Both Florida’s original disenfranchisement of people with felony convictions who had completed their sentences, and SB 7066 requiring payment of LFOs, violate international human rights law. As early as 1998, in a joint report with the Sentencing Project, Human Rights Watch stated that felony disenfranchisement after sentence completion, especially for a broad category of offenses like all felonies, violates article 25 of the International Covenant on Civil and Political Rights, a human rights treaty to which the United States is a party.
Requiring that people pay fines, fees, and restitution violates that treaty’s requirement that the right to vote not be subject to a “distinction of any kind, such as…race…property, birth or other status.” Whether or not a person can afford these fees, the requirement to pay before voting is unreasonable as it amounts to a de facto restriction on the right to vote based on property requirements. It's also inconsistent with the state's obligation to take effective measures to ensure that all persons entitled to vote can do so.
Putting aside these unreasonable restrictions on the right to vote, even if a Florida citizen was able to pay, it’s often impossible to determine how much a particular voter owes. Testimony in this week’s trial revealed that for many potential voters in Florida with felony criminal records, it will be impossible to determine whether they have any legal financial obligations to the state; and if they do, how much they owe. This may be particularly true for those with convictions from the 1980s or earlier.
In an exchange between plaintiff’s counsel and Bakke regarding Pastor Clifford Tyson, a Florida citizen who had felony convictions dating as far back as 1978, Bakke said, regarding the accuracy of the LFO records, “The older the case, the less confidence I would have.”

════════════════════

**TASK A:** Reproduce the part of the excerpt on Florida voting restrictions that opens with the words containing "Putting aside these" and closes with "1980s or earlier.".
**TASK B:** According to the excerpt on Florida voting restrictions, which article of the International Covenant on Civil and Political Rights does felony disenfranchisement after sentence completion violate?

Pixel coordinate grounding data
════════════════════

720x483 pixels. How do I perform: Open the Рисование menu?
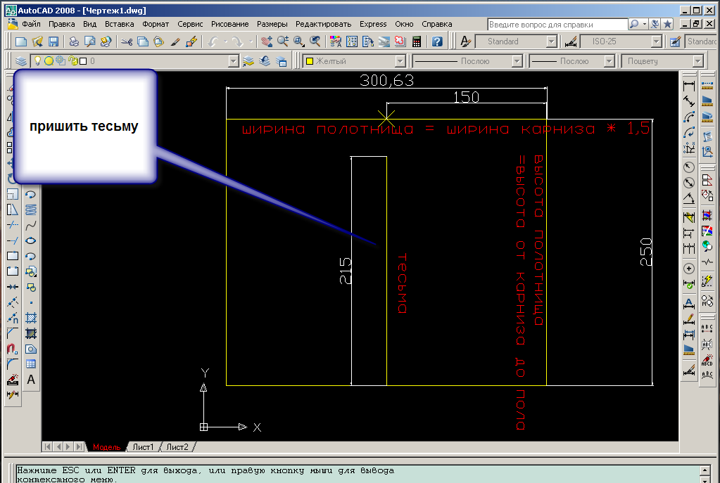229,24
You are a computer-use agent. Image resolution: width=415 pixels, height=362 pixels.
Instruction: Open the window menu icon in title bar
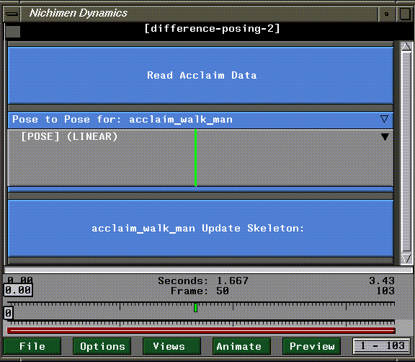(x=12, y=14)
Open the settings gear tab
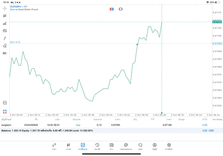Image resolution: width=223 pixels, height=156 pixels. point(169,146)
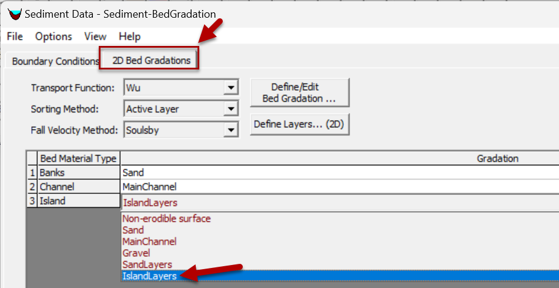Choose Gravel from the gradation list
This screenshot has width=559, height=288.
click(x=136, y=253)
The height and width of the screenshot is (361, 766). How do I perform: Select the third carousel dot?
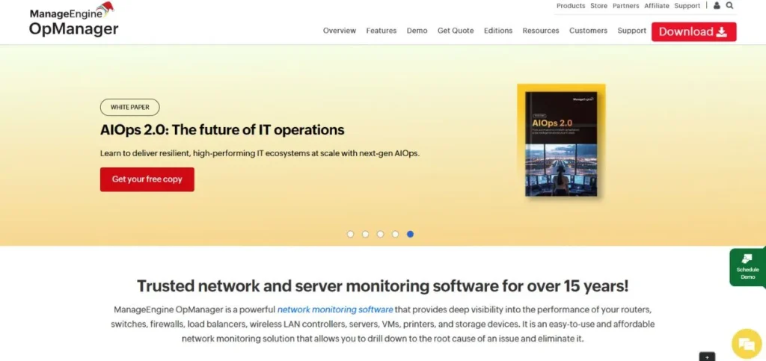click(x=380, y=234)
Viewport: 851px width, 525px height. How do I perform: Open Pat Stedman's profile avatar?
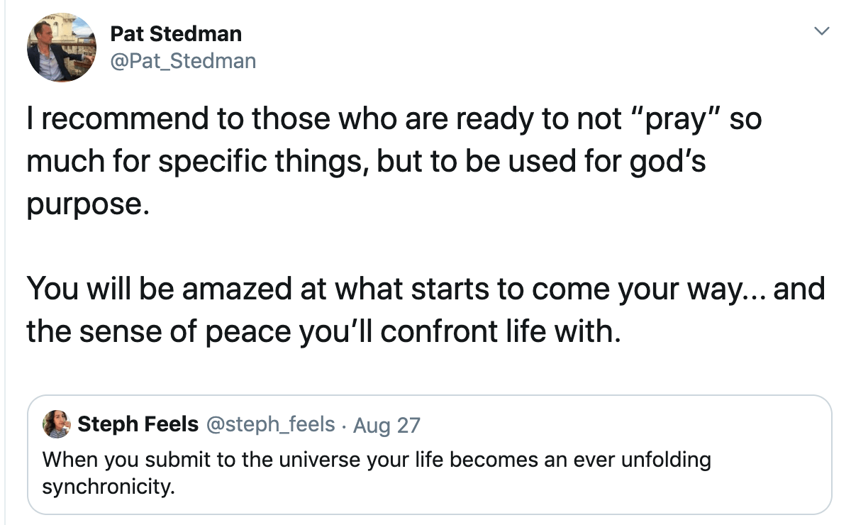pos(62,48)
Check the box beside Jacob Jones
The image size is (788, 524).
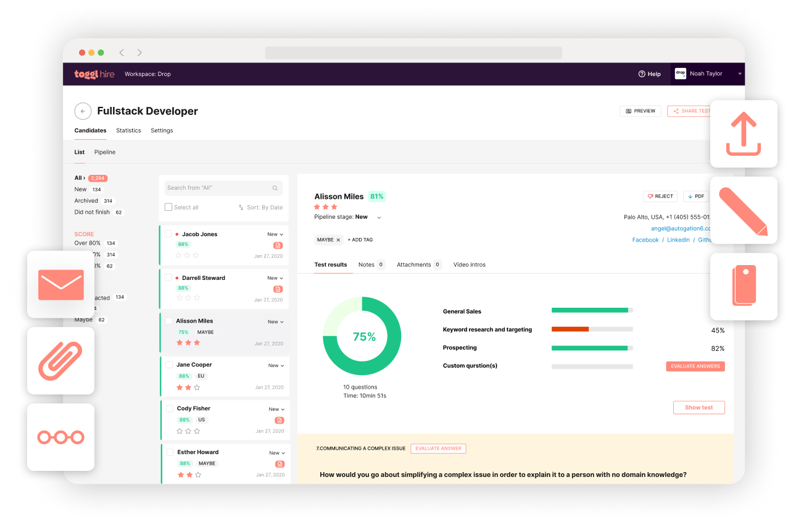[168, 234]
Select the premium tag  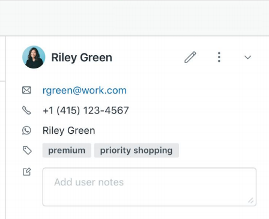[x=67, y=151]
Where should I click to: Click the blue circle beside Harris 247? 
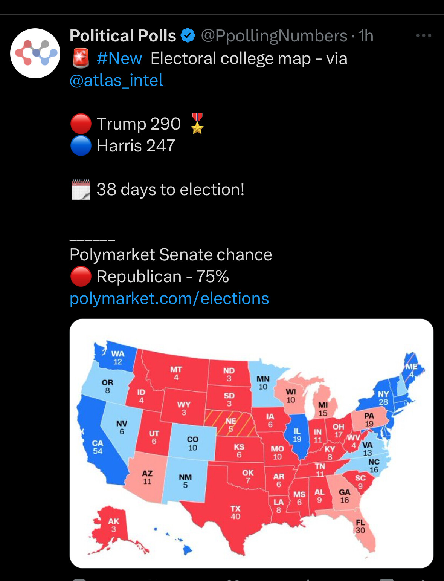[81, 145]
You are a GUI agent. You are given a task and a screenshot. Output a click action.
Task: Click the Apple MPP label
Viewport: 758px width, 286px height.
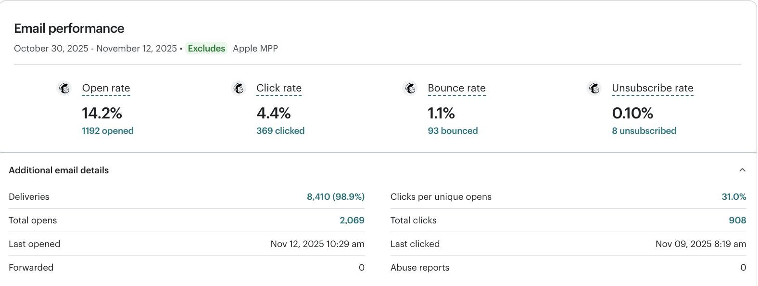tap(255, 49)
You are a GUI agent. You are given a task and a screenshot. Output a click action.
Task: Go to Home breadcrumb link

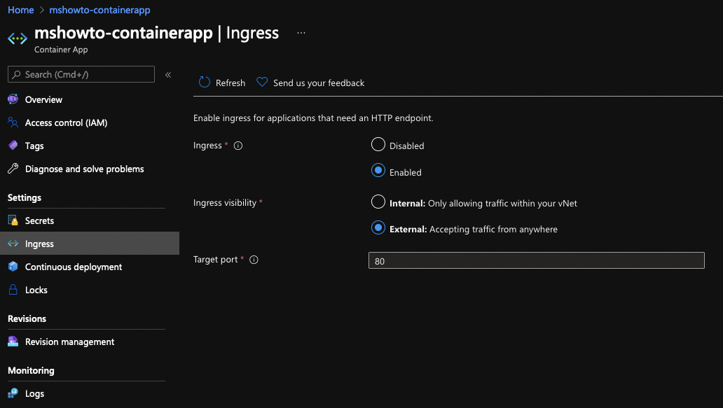(x=21, y=10)
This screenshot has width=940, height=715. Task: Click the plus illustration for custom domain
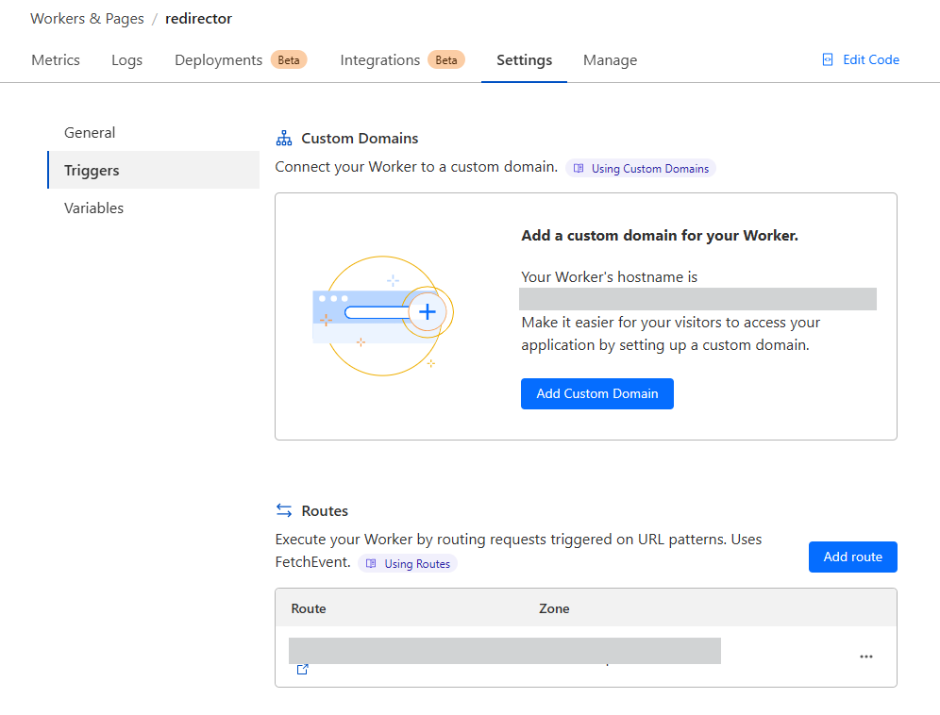pos(427,312)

════════════════════

**WRITTEN ANSWER A:**
Putting aside these unreasonable restrictions on the right to vote, even if a Florida citizen was able to pay, it’s often impossible to determine how much a particular voter owes. Testimony in this week’s trial revealed that for many potential voters in Florida with felony criminal records, it will be impossible to determine whether they have any legal financial obligations to the state; and if they do, how much they owe. This may be particularly true for those with convictions from the 1980s or earlier.

**WRITTEN ANSWER B:** Article 25